Systemic Lupus Erythematosus (SLE) is a complex polygenic autoimmune disease. Existing literature suggest that combination of genetic risk alleles and environmental factors can create an autoimmune-prone immune system which becomes dysregulated, leading to autoimmunity. SLE is clinically and genetically heterogeneous, which complicates its diagnosis, prognosis, management, and the development of effective therapeutic protocols. We have developed an extensive dataset combining genomic sequences of more than 28 SLE risk loci with extensive autoantibody profiles and clinical pathologies.

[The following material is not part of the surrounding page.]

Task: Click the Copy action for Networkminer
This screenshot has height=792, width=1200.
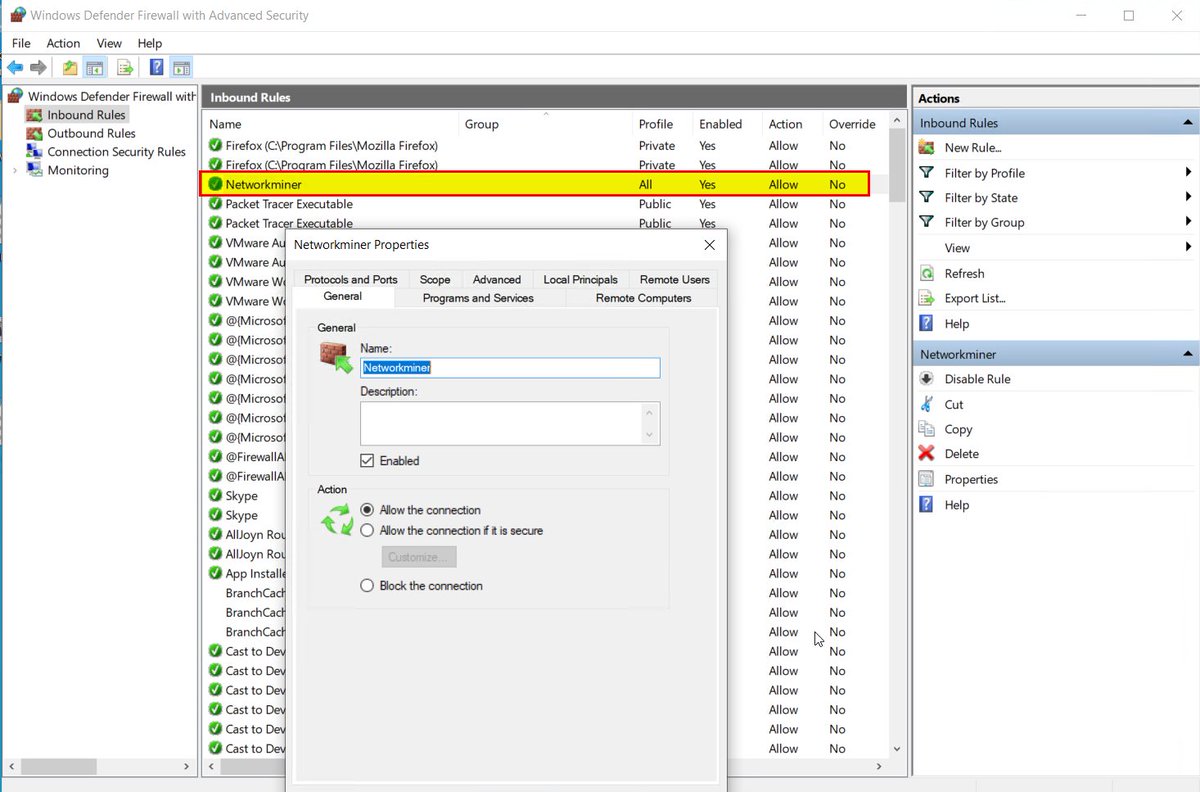Action: coord(957,429)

Our goal is to develop analytical tools that can use these data to stratify SLE patients into subsets with significant differences in their genetics and clinical characteristics. The development of a genomic/phenotypic test that could predict clinical course and response to management would significantly improve outcomes and prevent complications of SLE. We believe that it is likely that this “precision medicine” approach will lead to the development of companion diagnostics that can be used to identify SLE patients that are most likely to respond positively to specific drug therapies. Since SLE clinical trials often show drug efficacy in a subset of patients but fail to be of significant benefit for the total patient cohort, we believe that effective subsetting of SLE patients based on genetic and phenotypic elements could dramatically improve the discovery of effective drug therapies for targeted patients subsets.

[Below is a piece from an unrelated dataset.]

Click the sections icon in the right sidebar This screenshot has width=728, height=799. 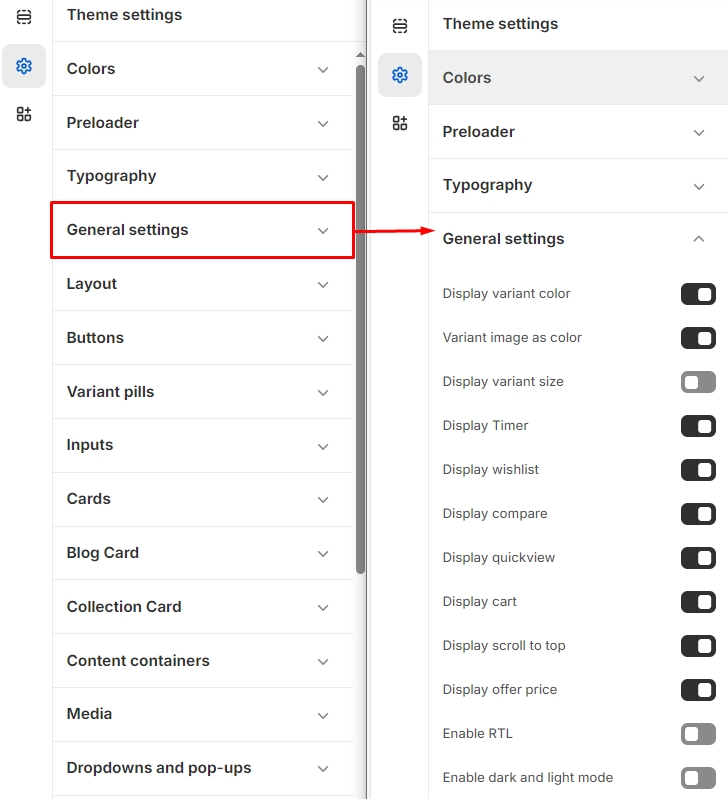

Team Lead: Prithvi Raj, Immunology, profiles.utsouthwestern.edu/profile/116973/prithvi-raj.html
This Readme introduces a project in 2019 U-HACK MED hackathon at UT Southwestern Medical Center.
Table of Contents
The project aims to implement an analytical tool to stratify Systemic Lupus Erythematosus (SLE) patients into subsets with significant differences based on their genetics variant information. Due to the observation in SLE clinical trials that drug efficacy is often seen in a subset of patients instead of the whole cohort, we believe that this stratification strategy could predict the potential clinical outcomes of a newly admitted SLE patient, and improve the discovery of effective drug therapies for targeted patients subsets.

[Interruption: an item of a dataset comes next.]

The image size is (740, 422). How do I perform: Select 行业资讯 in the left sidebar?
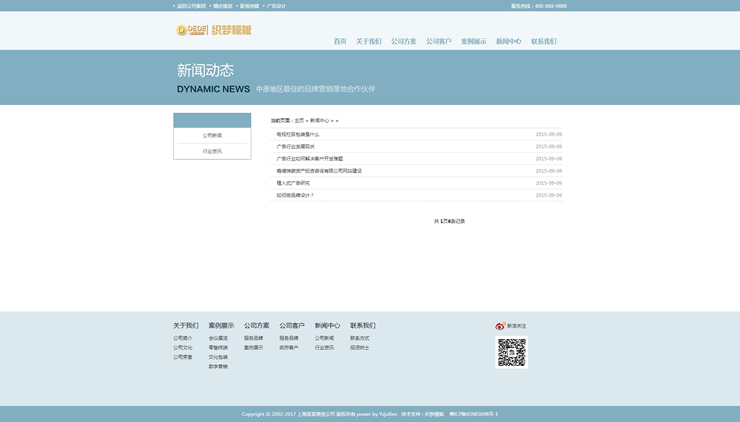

The data consisted of approximately 110,000 SNPs for 630 SLE patients at 53 loci of interest identified by previous studies. The SNPs were split according to loci. At each locus the SNPs were independently reduced in dimension using PCA. The reduced coordinates were then re-aggregated to form a matrix of 630 patients by 1386 PCA coordinates. These data were clustered by three independent methods: ,
1.1 The input data is a 630 x 110K matrix. Each row is the record from one case and one column stands for one SNP site;
1.2 Split the matrix according to the 53 risk loci to generate 53 matrices;
1.3 Conduct PCA analysis to all the 53 matrics and only keep SNPs that contribute most to the 90% variance;
1.4 Merge the 53 matrices and generate 630 x 1386 matrix.
Three methods were implemented and compared:
- K-means clustering
- Spectral clustering (nearest-neighbor and Gaussian similarity kernels)
- Hierarchical clustering
Quality of clusters was assessed by silhouette plots and the overall silhouette score. All processing took place in the scikit-learn module version 0.21.3.
The nearest-neighbor kernel was found to give inferior results to other clustering methods and was discarded. The remaining three clustering methods gave clusters of similar sizes and quality. K-means clusters were used for final results. UMAP projection was then used to visualize the clusters.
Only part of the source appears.